## WRITTEN TASKS
[A] According to the climbing tips, what can most handholds be used as once you move past them?
[B] From the climbing tips, extract the part that opens with the words containing "2. Another important" and closes with "come with time.", copying it exactly.

## PASSAGE
+ + +

1. Lets start with the basics: you need proper shoes to learn properly. What you're looking for when choosing such shoes is a comfortable fit and sensitivity. Don't go for those stif edging machines, go for soft comfy sensitive shoes that'll allow you to feel the features you're stepping on. Size them comfortably because if they hurt you too much they'll prevent you from using proper technique comfortably (even for an experienced climber edging on a small edge with the tip of hes toe can be painfull) and thus slow your learning process. Also try to keep your shoes as clean as possible. Wipe them with a wet cloth and air dry them, maybe even brush them with a soft wirebrush to get the oxidized rubber off and reveal the sticky stuff.

2. Another important aspect is flexibility. The more flexible you are the better efficiency you can achieve. So it won't hurt to take some time after a climbing session to perform a really good stretching routine.

3. You'll also need leg and foot strength. You can easily train the former and the latter will come with time.

4. Then you need to start LOOKING. I can't stress this enough. Look for footholds before climbing and while climbing. When you stand under a route and look for holds, look to where you can place your feet as well. Offcourse you cant see every little foothold from the ground, but those that you can see will come in handy and if you manage to remember them they may get you through a tight spot. You'll surprised at how much difference a good foothold makes. Also remember that you can use most handholds as footholds once you move past them.

5. LOOK at the foothold before you use it. Don't scrape around trying to find it without looking. Examine it, look for the sweet spot and then deliberately place your foot there. Senstive shoes come into play here. Focus on the feel of the foothold and you'll see that you can actually feel the pervect spot to stand on. Once you've found it don't scratch around. Your shoes will be gratefull, as will your technique and learning curve. Then put some pressure on it. If you don't step on a foothold it probably wont hold (especially if its polished) and youll just skid. You'll be surprised at how much difference a little pressure can make. Don't be afraid of stepping. That's what youre supposed to do. Imagine it's a normal step thats been washed in too hot water and it shrinked.

6. Next step is learning to trust your shoes. This is a long process, but slowly youll begin to realize how small a feature you need to securely step on.

+ + +

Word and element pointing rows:

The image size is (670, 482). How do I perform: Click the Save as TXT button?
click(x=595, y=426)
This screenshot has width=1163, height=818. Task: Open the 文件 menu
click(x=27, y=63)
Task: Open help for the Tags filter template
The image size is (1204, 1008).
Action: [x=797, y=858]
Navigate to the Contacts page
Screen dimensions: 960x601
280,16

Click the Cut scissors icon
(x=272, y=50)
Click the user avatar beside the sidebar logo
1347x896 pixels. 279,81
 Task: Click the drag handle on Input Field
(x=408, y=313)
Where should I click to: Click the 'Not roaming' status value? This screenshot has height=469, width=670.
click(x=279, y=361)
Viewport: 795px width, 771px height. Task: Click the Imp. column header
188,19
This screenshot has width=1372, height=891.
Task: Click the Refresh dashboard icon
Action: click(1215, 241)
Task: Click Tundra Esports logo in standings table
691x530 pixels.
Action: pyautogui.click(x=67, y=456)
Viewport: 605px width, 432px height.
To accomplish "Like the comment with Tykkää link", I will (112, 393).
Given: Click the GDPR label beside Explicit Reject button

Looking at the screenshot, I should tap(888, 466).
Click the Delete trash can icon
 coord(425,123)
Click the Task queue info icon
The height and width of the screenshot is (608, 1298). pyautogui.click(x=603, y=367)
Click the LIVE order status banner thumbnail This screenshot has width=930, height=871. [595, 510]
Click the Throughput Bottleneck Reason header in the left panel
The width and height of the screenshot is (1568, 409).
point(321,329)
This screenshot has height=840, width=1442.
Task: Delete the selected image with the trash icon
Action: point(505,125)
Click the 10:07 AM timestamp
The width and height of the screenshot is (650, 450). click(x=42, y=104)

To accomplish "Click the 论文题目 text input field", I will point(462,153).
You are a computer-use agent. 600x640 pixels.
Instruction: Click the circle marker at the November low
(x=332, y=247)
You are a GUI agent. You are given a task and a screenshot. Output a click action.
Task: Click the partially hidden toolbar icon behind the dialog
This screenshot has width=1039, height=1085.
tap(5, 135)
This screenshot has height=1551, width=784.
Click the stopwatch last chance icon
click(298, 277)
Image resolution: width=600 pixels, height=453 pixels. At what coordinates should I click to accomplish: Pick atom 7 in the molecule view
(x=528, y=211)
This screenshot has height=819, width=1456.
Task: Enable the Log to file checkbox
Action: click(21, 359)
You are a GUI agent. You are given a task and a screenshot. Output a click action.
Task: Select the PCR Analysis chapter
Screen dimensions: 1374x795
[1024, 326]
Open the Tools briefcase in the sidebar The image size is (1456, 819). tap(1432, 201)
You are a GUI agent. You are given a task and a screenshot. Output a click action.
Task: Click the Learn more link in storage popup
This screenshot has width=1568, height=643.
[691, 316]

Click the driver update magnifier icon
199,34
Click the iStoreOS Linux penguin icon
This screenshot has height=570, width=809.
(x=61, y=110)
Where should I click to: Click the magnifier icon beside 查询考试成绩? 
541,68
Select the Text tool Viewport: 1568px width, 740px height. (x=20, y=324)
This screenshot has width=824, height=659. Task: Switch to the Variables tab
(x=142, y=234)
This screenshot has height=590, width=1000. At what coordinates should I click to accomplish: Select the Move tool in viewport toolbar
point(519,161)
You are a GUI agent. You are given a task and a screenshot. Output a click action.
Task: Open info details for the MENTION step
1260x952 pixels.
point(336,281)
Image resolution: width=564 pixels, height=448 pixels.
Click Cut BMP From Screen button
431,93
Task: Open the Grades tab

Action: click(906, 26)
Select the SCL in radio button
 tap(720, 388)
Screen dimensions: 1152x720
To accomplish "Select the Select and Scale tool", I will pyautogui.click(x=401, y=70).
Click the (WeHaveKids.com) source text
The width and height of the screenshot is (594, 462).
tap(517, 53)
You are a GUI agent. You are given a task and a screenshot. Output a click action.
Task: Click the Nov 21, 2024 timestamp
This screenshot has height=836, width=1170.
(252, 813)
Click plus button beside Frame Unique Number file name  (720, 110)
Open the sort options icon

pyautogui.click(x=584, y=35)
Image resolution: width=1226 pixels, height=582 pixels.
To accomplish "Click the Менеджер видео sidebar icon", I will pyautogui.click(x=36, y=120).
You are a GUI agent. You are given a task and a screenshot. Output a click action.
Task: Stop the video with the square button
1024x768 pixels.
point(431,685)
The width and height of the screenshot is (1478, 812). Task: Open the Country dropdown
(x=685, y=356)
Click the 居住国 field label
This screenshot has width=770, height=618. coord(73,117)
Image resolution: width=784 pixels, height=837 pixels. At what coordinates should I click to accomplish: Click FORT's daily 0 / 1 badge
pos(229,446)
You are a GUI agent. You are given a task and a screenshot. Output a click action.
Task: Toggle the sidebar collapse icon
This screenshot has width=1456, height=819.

+ + +

## RESPONSES FOR EACH TASK
[A] Footholds.

[B]
2. Another important aspect is flexibility. The more flexible you are the better efficiency you can achieve. So it won't hurt to take some time after a climbing session to perform a really good stretching routine.

3. You'll also need leg and foot strength. You can easily train the former and the latter will come with time.